Basically it argues that Australia is “having its central bank backed into a corner, forced to warn about the dangers of high debt and hot housing markets, while powerless to change interest rates as a commodity bust weighs on the economy.” Economists at Bank of America Merrill Lynch believe that Australia is heading for “an unwinding.” They blame the complicated situation on the crash in oil and metal prices, and a surge of money into real estate.
Bank of America Merrill Lynch lays out three scenarios for how the current housing boom will play out in Australia. They describe each scenario as “bad, worse and worst,” as all require a somewhat painful unwinding of the record debts accumulated by households.
The Baseline “Bad” Scenario
The baseline scenario involves a successful implementation of mortgage and housing policies, which avoids a housing crash, but household debt balances remain high. In this scenario, the Australia central bank maintains easy monetary policies. It doesn’t solve the debt problem which is of particular concern in Australia. Essentially, the status quo remains in the baseline scenario, with some easing of sales and prices.
The “Worse” Scenario
The “worse” scenario involves an overly aggressive tightening of policy, which leads to a sharp curtailing of demand, falling prices and sales. While domestic home buyers get cheaper houses, this scenario removes a significant amount of growth from each economy and forces the central bank to ease further.

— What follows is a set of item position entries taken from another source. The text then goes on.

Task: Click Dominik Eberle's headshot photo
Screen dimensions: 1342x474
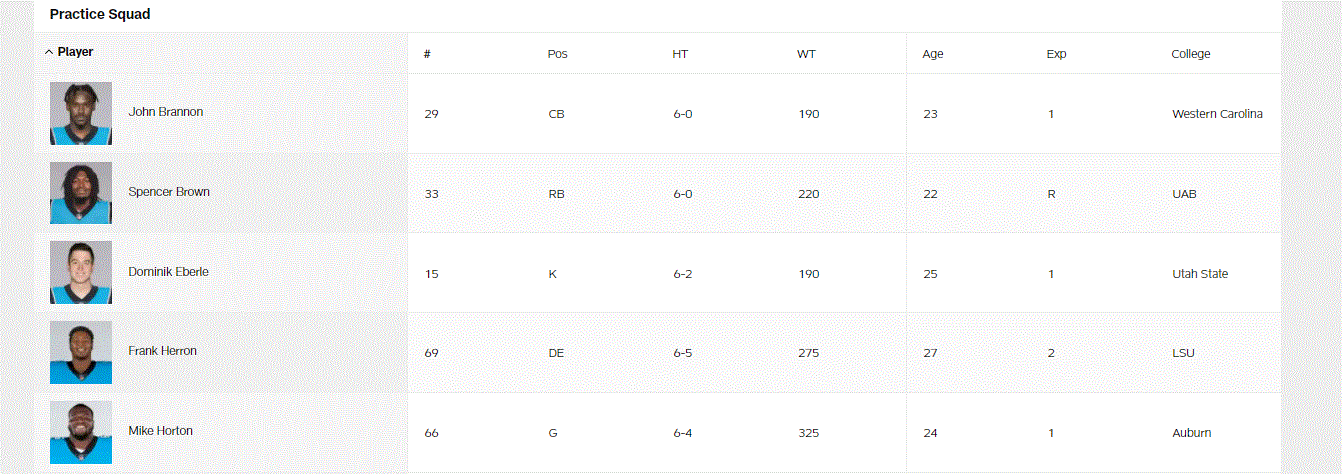Action: point(81,272)
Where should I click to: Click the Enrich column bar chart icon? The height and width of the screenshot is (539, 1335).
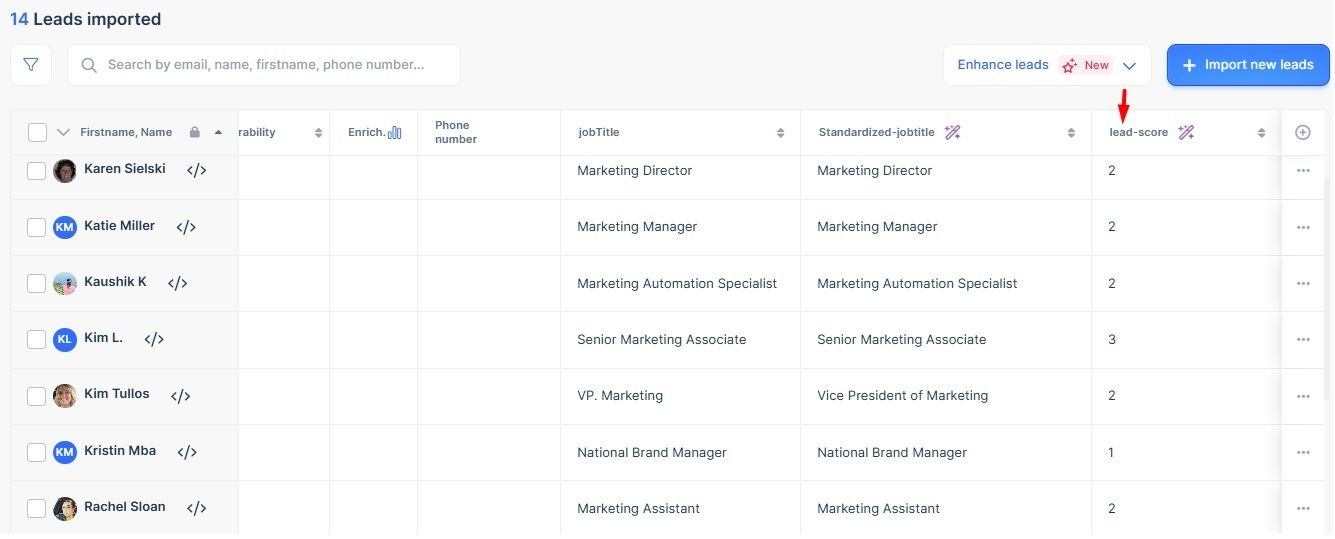[x=394, y=132]
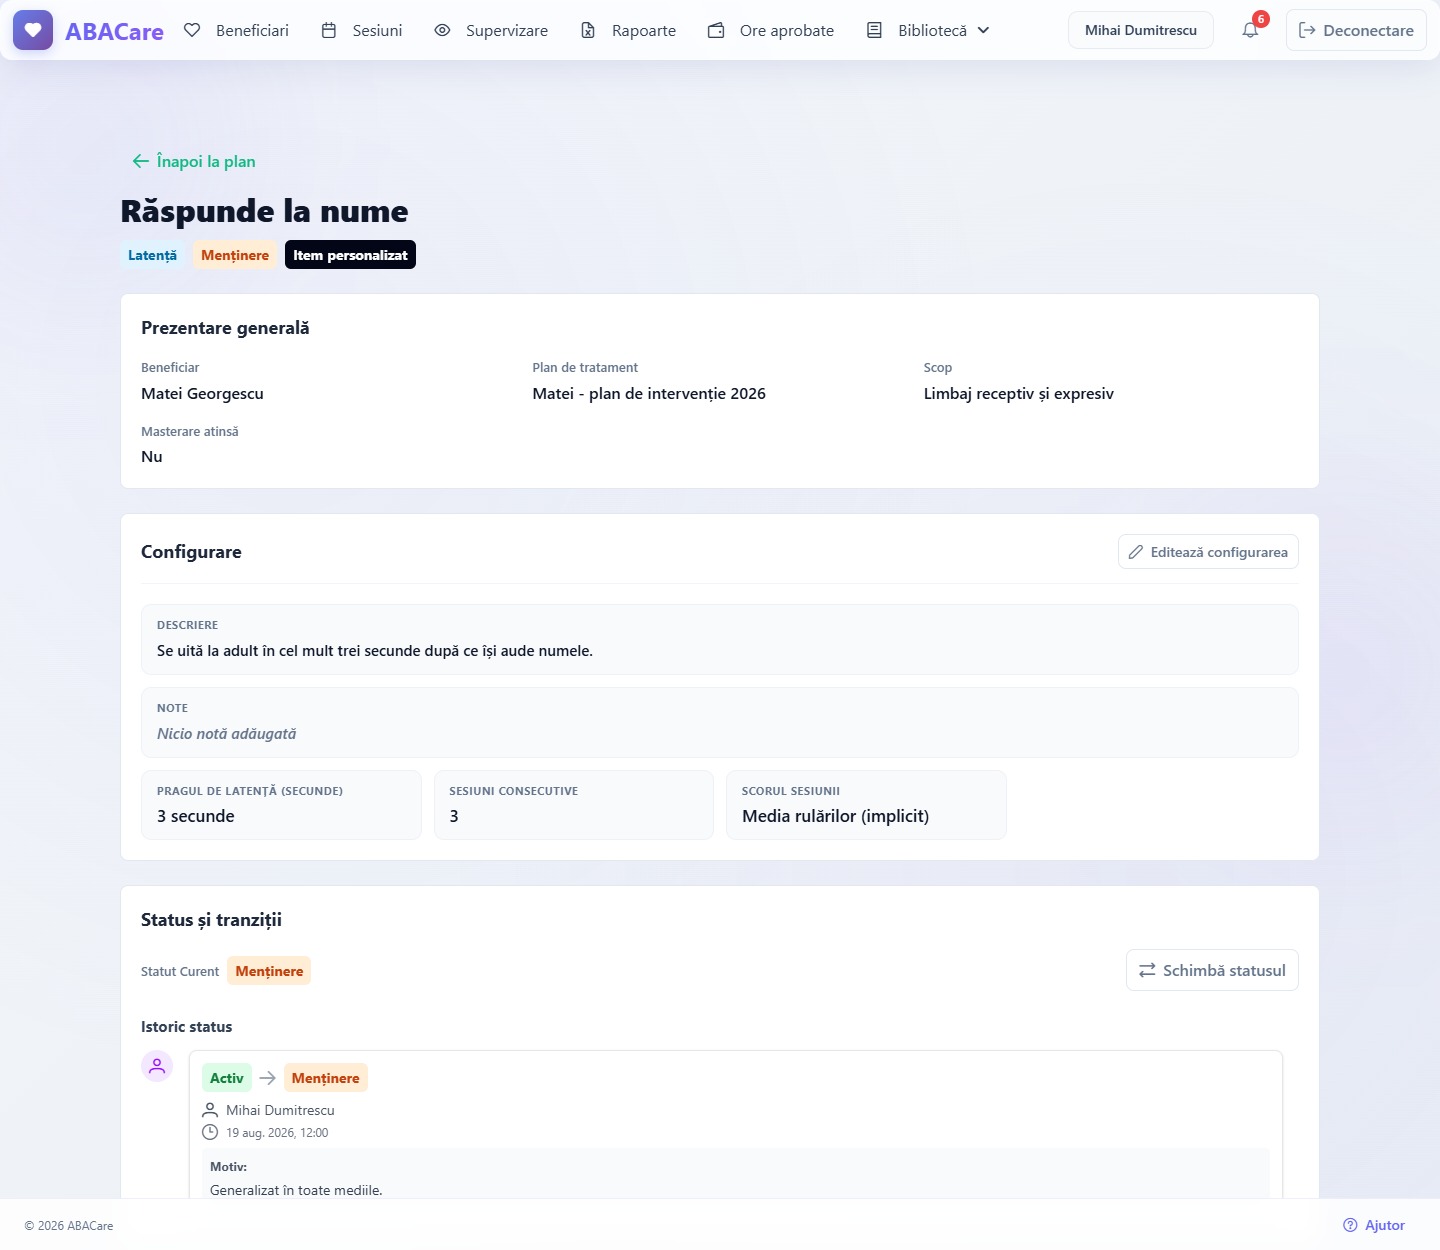
Task: Click the Schimbă statusul button
Action: coord(1212,970)
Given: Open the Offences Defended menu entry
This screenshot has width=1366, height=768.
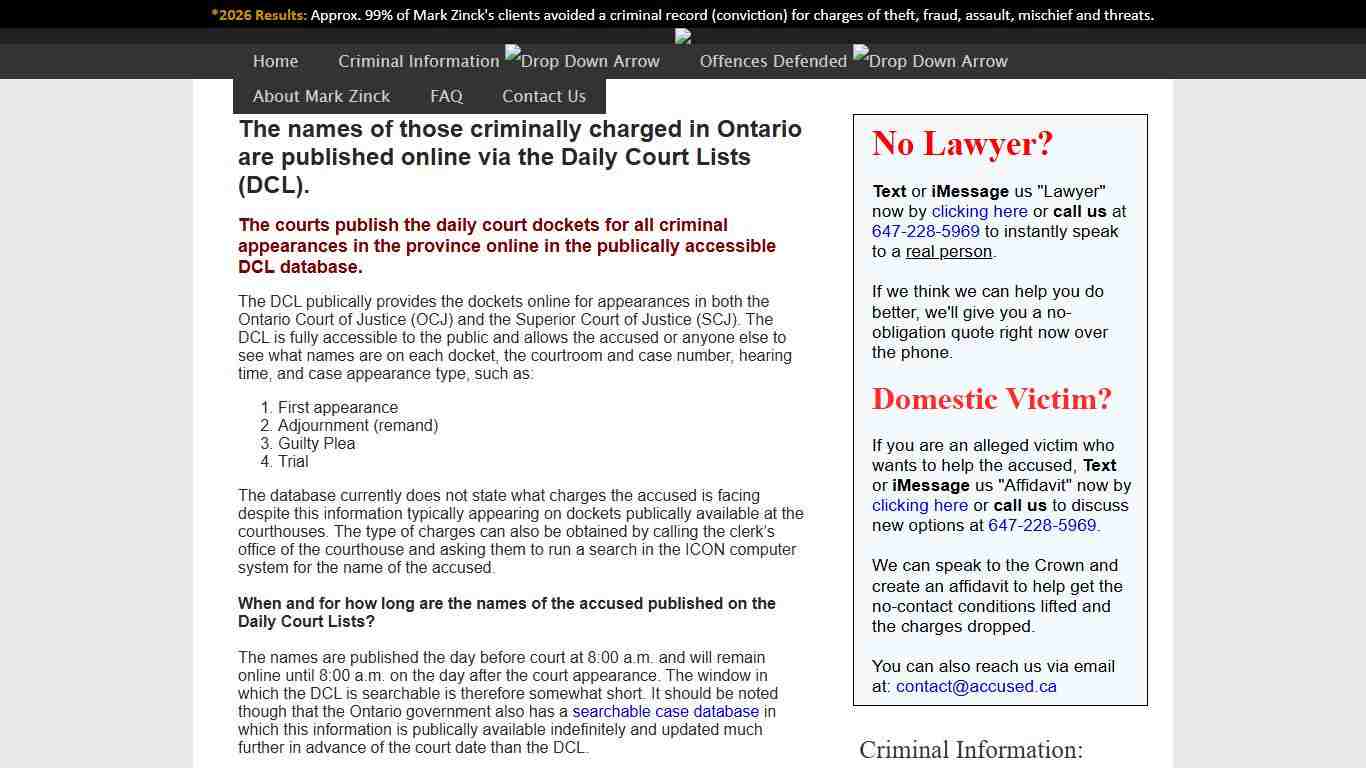Looking at the screenshot, I should click(x=773, y=61).
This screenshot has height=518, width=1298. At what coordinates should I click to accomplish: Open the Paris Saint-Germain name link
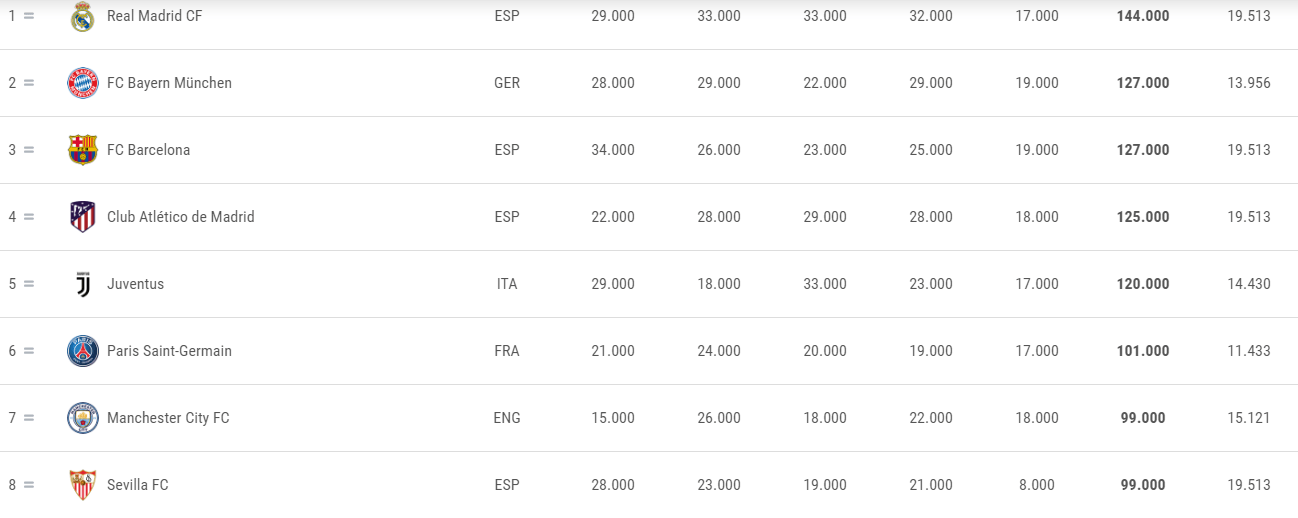point(169,351)
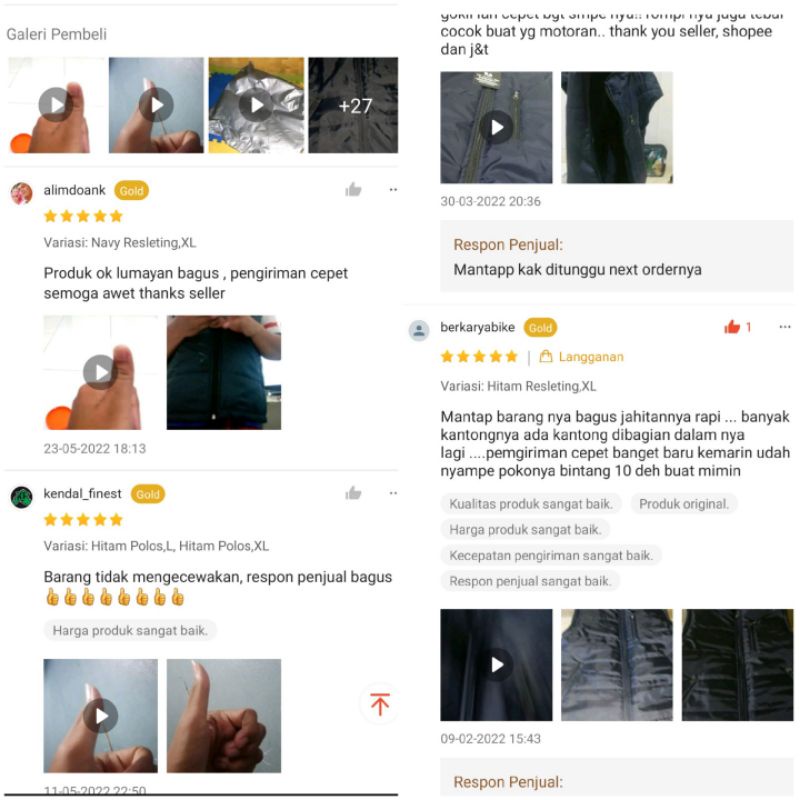The width and height of the screenshot is (800, 800).
Task: Like alimdoank's review with thumbs-up icon
Action: (353, 190)
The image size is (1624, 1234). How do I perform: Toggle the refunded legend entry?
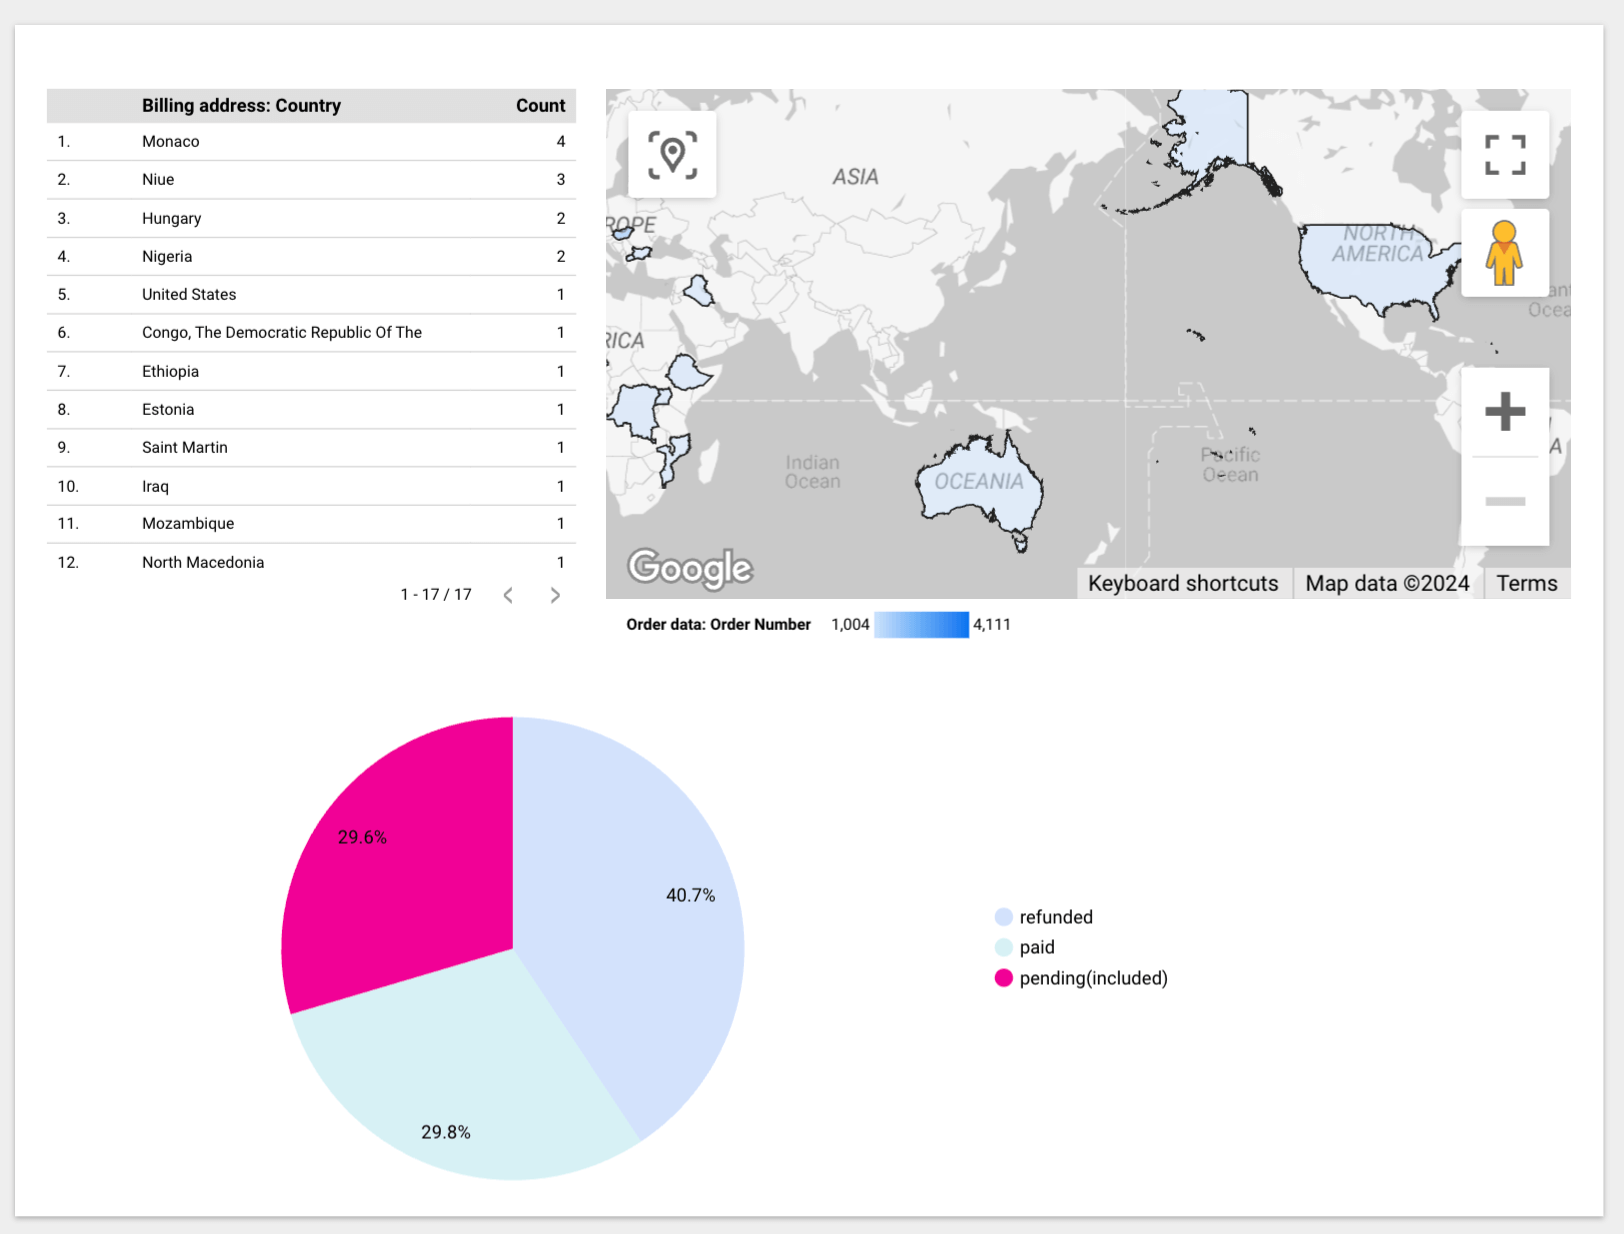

Australia is particularly at risk in this scenario, because a huge amount of new supply is scheduled to come online next year in cities such as Sydney, and data shows that foreign buyers account for more than seven per cent of purchases — and growing.
The “Worst” Scenario
The “worst” scenario is one where Australia government is too timid on action, allowing the current real estate bubble to grow even larger. When government is eventually forced to act because of financial stability risks and populist pushes against growing unaffordability, the result is a much more serious price correction and potential housing crash.
No Happy Ending
Ultimately, BofAML says there is “no happy ending” for the current situation. The hope is that government and central bank at least make the right choices to tackle the problem sooner rather than later, and with the right tools.